呼吸链电子漏在PM2.5诱导肥大细胞脱颗粒中的关键作用与机制研究

The recent increase in the prevalence of allergic diseases attributed to increased exposure to air pollutants , especially particulate matter with a diameter of 2.5μm or less (PM2.5). It was suggested that PM2.5-induced mast cell degranulation was mediated by reactive oxygen species (ROS). It has been shown that the electron leak from mitochondrial respiratory chain is the primary source of ROS generation in cells. Our previous studies have shown that the increasing of electron leak from the respiratory chain may play an important role in the mast cell degranulation induced by PM2.5. Morever, the results of our study indicated that the electron leak may come from complex III of the respiratory chain. However, the precise mechanisms of the electron leak increase in PM2.5 exposed mast cell have yet to be determined. In this project, the mitochondrial dysfunction, such as basal oxygen consumption, glycolysis rates, ATP production, and respiratory capacity induced by PM2.5 will be explored by using cellular bioenergetics analysis, blue native-PAGE, RNAi and other technological methods. And the the changes of the components in complex Ⅲ and the construuction of supermolecular complex will be stuided. Based on the results of the study, the key role that the electron leak from complex Ⅲ of the respiratory chain may contribute to mast cell degranulation will be elucidated. And the molecular mechanisms responsible for the electron leak in response to PM2.5 will be clarified. Thus new strategies for the prevention and treatment of PM2.5-induced allergic diseases could be provided.

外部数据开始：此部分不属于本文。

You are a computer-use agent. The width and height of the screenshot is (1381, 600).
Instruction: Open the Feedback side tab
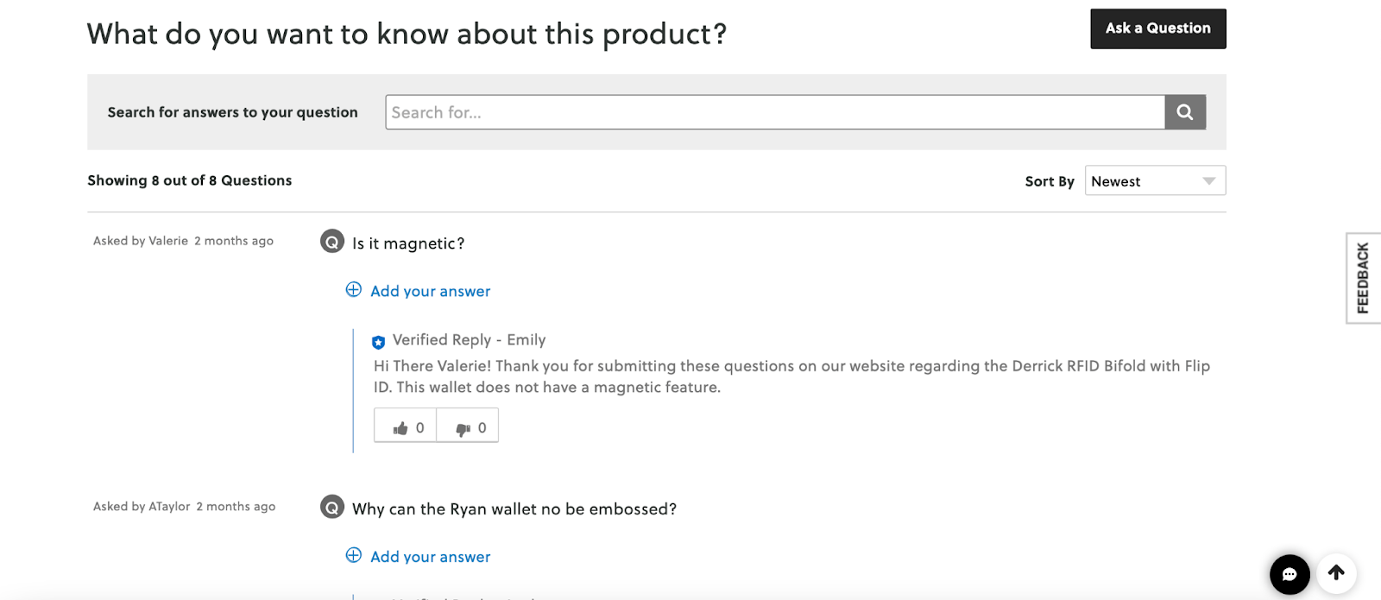point(1363,278)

PM2.5是过敏疾病发病率迅速增加的重要原因。研究提示PM2.5通过增加细胞活性氧（ROS）刺激肥大细胞（MC）脱颗粒。本课题组进一步发现呼吸链电子漏是PM2.5引起ROS增加的关键因素，且电子漏可能主要发生于呼吸链复合体Ⅲ。为深入探讨PM2.5引起MC脱颗粒的分子机制，本项目拟应用细胞能量代谢实时测定、Blue native-page、RNAi等先进技术手段，系统研究PM2.5作用后MC线粒体功能状态、复合体Ⅲ结构功能及超分子复合物稳定性、构成比的变化等科学问题，以明确呼吸链复合体Ⅲ底物端电子漏在PM2.5刺激MC脱颗粒中的重要地位，阐明复合体Ⅲ电子漏发生的生化及分子机制，为探寻PM2.5诱发过敏疾病的防治新措施提供新思路。

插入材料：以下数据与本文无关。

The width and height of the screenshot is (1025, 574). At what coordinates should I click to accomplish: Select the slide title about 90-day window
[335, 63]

大气污染可加重变态反应性疾病的发生，具体机制尚不明确。本项研究发现低浓度的PM2.5对肥大细胞LAD2可能具有刺激作用，PM2.5浓度增高可对肥大细胞产生毒性作用；研究发现了PM2.5对肥大细胞的作用可能是通过氧化应激使LAD2细胞产生ROS，致使肥大细胞产生炎症因子和细胞因子（β-氨基己糖苷酶、组胺及IL-4）。PM2.5刺激P815肥大细胞后，ROS生成增多，氧化应激水平提高，线粒体功能发生障碍，ATP含量、正常MMP细胞占比及呼吸链复合物III活性均降低，复合物I活性无显著变化。实验结果显示，加入抗氧化剂N-乙酰-L-半胱氨酸(NAC)后，可抵抗PM2.5对肥大细胞的损伤，降低IL-4释放水平，并抑制肥大细胞脱颗粒反应的发生，说明PM2.5影响肥大细胞生物学功能，引发脱颗粒可能与细胞内氧化应激水平相关。研究发现PM2.5诱导角质形成细胞内NF-KB信号通路激活及细胞因子TSLP, IL-33, IL-1β, CCL-20的表达上调，进而可能加剧慢性皮肤炎症反应。以上结果提示呼吸链复合物III是PM2.5诱导肥大细胞产生ROS的重要靶点，线粒体损伤可能是PM2.5引起肥大细胞生物功能改变的重要机制。